Mexico
Analysis

Grupo México-Citibanamex case sends peso shockwaves, but monetary policy holds more sway

Bnamericas

The Mexican peso lost ground against the US dollar earlier this week after the government seized control of Grupo México's Ferrosur rail concession in the Tehuantepec isthmus region.

After the decree was issued ordering the navy to take over the railroad and Ferrosur's facilities last Friday, the Mexican currency and the local stock market experienced one of their worst days so far this year in Monday trading and various financial analysts pointed to the move as the source of the drops.

The government's decision even ended up halting 16 months of negotiations over the sale of Citibanamex, one of the largest financial institutions in the country, to Grupo México.

Despite the waves generated by the controversy, the monetary policies of Mexico's central bank (Banxico) and the US Federal Reserve will continue to have a greater influence on the behavior of the peso, which had been on the rise for months until this week, according to Raymundo Tenorio, emeritus professor at university Tecnológico de Monterrey (TEC), and James Salazar, deputy director of economic analysis at CI Banco.

The local currency regained some of the value lost on Wednesday, when Citigroup said it would launch an initial public offering for its consumer banking, small business and middle market operations in Mexico, with a view to completing the spin-off in 2024 or 2025.

“The peso is the second most appreciated currency today. That appreciation is related to positive data on inflation in Mexico and the news that Citi is withdrawing from the sale of Banamex," Gabriela Siller, director of economic analysis at Grupo Financiero BASE, posted on Twitter when the announcement was made.

"This depreciation [of the peso] in the last six days has been due to this phenomenon of lack of confidence, risk, loss of prestige of the rule of law in Mexico," Tenorio told BNamericas, referring to the uncertainty caused by the decree published by the government to assume the Ferrosur concession.

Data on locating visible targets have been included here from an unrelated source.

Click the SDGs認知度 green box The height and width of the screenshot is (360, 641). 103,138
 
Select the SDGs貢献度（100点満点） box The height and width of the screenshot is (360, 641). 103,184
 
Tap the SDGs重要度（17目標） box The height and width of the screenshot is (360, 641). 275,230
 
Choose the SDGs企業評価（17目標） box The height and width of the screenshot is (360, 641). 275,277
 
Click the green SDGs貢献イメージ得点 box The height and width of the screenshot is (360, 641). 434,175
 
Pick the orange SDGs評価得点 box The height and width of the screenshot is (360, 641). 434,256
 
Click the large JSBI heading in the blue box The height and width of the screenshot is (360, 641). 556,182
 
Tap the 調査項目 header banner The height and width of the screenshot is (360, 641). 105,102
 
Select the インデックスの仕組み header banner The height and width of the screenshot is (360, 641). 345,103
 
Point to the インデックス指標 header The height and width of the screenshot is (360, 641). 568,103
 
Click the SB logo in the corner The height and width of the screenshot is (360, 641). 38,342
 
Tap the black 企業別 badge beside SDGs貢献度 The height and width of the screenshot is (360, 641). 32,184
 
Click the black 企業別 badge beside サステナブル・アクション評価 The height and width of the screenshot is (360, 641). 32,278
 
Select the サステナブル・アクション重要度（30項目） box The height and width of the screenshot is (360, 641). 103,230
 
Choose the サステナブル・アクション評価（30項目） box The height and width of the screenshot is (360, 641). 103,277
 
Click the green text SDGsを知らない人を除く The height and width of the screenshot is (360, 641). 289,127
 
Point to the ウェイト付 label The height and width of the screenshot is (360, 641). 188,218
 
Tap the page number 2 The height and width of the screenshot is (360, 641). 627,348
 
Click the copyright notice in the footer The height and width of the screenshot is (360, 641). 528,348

"With Citi's announcement, Grupo México is no longer obliged to present guarantees to obtain credit and buy Banamex ... The exchange rate is stabilizing, the price of Grupo México [shares] is returning to positive territory, but Mexico's bad prestige continues to predominate regarding the respect for the rule of law," added the TEC analyst.

The role of the Fed

Salazar, from CI Banco, said in a separate interview with BNamericas that "the external issue will continue to be the most important thing in the exchange rate: the Federal Reserve and the monetary policy decisions."

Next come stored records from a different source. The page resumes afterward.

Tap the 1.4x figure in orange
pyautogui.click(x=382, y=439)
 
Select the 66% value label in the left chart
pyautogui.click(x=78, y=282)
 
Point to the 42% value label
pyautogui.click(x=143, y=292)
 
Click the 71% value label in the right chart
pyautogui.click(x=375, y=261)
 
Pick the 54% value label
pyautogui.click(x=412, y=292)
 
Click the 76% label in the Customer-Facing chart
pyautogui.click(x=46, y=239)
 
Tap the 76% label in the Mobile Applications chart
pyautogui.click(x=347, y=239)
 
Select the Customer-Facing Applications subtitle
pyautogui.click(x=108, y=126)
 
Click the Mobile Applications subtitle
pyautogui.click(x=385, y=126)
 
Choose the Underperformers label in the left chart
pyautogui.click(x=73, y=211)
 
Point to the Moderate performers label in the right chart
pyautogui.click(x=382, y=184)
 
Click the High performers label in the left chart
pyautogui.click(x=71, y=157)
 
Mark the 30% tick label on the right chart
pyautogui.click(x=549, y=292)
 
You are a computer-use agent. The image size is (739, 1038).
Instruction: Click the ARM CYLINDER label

The financial analyst recalled that the reason for the general appreciation of the peso since last year is the interest rate differential between Mexico and the US, which has led the peso to rally nearly 10% against the dollar since the start of the year.

“The restrictive monetary policy that Banxico and the Federal Reserve have been implementing caused the differential to widen even in real terms, not just nominal ones, and that makes investments in pesos more attractive. That's why this appreciation has occurred and we've seen [the exchange rate] fall below 18 pesos per dollar,” said Salazar.

Tenorio pointed out that "as long as the interest rate in Mexico is real, that is, that the market rate of returns on savings is 500-600 basis points higher than inflation, Banxico has no problem keeping it fixed," as the board of the central bank stated in its most recent policy decision.

“The real yield that is being paid in pesos is already double the Fed rate. The real [Fed] rate is 300 basis points, not the nominal one. In Mexico, paying a real rate of 500 to 600 basis points is attractive enough to retain demand for money,” said Tenorio.

Meanwhile, the issue influencing the behavior of the peso most is the debate on the debt ceiling in the US, Salazar suggested.

“This is what has caused the exchange rate to come close to 18 pesos per dollar in the last six or seven days. This uncertainty due to the possibility that the US could fall into default, because the deadline is next week and no agreement has been reached, has caused or pressured the exchange rate to rise and the peso to depreciate" due to the uncertainty, he said.

The financial analyst believes that the domestic issue of Grupo México's Ferrosur concession would only have affected the Mexican peso marginally. "Of the 40-cent depreciation, maybe 5 or 10 cents were related to that issue, but the reality is that what matters most is the external issue," he added.

Several mining companies focused on Mexico reported that the strength of the peso against the dollar was one of the main factors that negatively impacted their financial results in the first quarter, along with inflation, and that situation has been seen in other sectors too.

Salazar said that in the medium term and for the rest of this year, CI Banco anticipates that the peso could depreciate against the dollar. 

“We estimate that [the peso] will end the year at 18.60 or 18.70 pesos per dollar, one peso higher, because this interest rate differential, which is what has caused such a sharp drop, is going to start shrinking."